AIM OF THE EXERCISE
From the line with "[German] (179, 81)" through the line with "You are a GUI", repeat the entries verbatim, both end lines included, and add nothing.

SUPPLIED MATERIAL
==*==
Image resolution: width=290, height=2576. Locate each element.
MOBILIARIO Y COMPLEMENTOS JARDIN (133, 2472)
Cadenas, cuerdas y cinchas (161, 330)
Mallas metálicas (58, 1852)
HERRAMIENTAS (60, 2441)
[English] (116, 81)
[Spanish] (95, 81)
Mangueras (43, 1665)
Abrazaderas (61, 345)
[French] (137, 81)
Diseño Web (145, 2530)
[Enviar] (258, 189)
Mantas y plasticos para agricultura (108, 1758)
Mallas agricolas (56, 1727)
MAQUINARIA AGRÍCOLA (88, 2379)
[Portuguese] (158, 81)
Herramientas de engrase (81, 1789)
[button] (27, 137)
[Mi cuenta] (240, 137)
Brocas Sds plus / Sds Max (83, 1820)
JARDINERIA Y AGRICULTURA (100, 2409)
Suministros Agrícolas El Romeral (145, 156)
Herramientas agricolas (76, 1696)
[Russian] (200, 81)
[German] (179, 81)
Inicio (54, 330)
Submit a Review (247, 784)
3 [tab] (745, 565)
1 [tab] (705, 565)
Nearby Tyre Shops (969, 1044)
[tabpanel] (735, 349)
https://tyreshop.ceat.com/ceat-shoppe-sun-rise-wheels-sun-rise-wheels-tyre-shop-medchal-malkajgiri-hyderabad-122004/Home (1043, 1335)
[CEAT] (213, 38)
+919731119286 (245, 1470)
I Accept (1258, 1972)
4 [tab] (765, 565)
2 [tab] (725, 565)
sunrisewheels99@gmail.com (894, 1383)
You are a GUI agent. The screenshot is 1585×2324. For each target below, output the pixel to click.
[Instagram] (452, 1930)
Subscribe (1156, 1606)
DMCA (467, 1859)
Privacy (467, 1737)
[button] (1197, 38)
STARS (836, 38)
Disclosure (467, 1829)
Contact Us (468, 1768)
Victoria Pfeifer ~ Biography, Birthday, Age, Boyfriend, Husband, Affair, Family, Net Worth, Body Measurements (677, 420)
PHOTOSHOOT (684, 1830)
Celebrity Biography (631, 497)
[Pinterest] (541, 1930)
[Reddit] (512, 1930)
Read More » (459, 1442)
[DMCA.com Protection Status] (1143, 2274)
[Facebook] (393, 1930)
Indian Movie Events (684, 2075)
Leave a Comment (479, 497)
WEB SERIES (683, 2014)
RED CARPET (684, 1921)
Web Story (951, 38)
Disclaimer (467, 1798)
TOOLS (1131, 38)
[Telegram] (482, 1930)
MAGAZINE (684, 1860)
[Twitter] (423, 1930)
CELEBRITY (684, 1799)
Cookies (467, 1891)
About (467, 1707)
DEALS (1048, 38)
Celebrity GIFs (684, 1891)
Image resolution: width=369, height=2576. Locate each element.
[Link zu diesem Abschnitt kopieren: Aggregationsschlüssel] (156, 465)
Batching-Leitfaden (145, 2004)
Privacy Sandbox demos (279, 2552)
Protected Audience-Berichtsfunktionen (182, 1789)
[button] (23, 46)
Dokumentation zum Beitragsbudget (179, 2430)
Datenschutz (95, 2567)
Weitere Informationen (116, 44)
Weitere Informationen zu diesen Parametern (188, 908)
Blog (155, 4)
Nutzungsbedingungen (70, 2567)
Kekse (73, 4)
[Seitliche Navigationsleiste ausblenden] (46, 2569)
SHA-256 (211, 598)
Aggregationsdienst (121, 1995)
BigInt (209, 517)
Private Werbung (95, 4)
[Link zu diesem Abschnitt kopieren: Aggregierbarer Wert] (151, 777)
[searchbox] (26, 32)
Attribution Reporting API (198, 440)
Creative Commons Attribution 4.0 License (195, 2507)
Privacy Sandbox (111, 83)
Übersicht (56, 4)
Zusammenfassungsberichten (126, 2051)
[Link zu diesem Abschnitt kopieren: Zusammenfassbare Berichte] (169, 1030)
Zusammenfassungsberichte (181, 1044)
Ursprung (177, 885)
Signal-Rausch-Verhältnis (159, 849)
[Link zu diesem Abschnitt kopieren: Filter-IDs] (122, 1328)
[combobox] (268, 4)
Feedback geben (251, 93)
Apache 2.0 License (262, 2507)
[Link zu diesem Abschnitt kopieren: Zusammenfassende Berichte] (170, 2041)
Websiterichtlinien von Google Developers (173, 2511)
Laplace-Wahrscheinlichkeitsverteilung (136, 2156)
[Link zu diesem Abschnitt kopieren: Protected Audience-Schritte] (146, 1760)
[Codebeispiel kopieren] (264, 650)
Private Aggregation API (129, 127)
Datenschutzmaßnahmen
==*==
RESPONSE TO THE EXERCISE
[German] (179, 81)
Inicio (54, 330)
Submit a Review (247, 784)
3 [tab] (745, 565)
1 [tab] (705, 565)
Nearby Tyre Shops (969, 1044)
[tabpanel] (735, 349)
https://tyreshop.ceat.com/ceat-shoppe-sun-rise-wheels-sun-rise-wheels-tyre-shop-medchal-malkajgiri-hyderabad-122004/Home (1043, 1335)
[CEAT] (213, 38)
+919731119286 (245, 1470)
I Accept (1258, 1972)
4 [tab] (765, 565)
2 [tab] (725, 565)
sunrisewheels99@gmail.com (894, 1383)
You are a GUI agent. The screenshot is 1585×2324. For each target below, output the pixel to click.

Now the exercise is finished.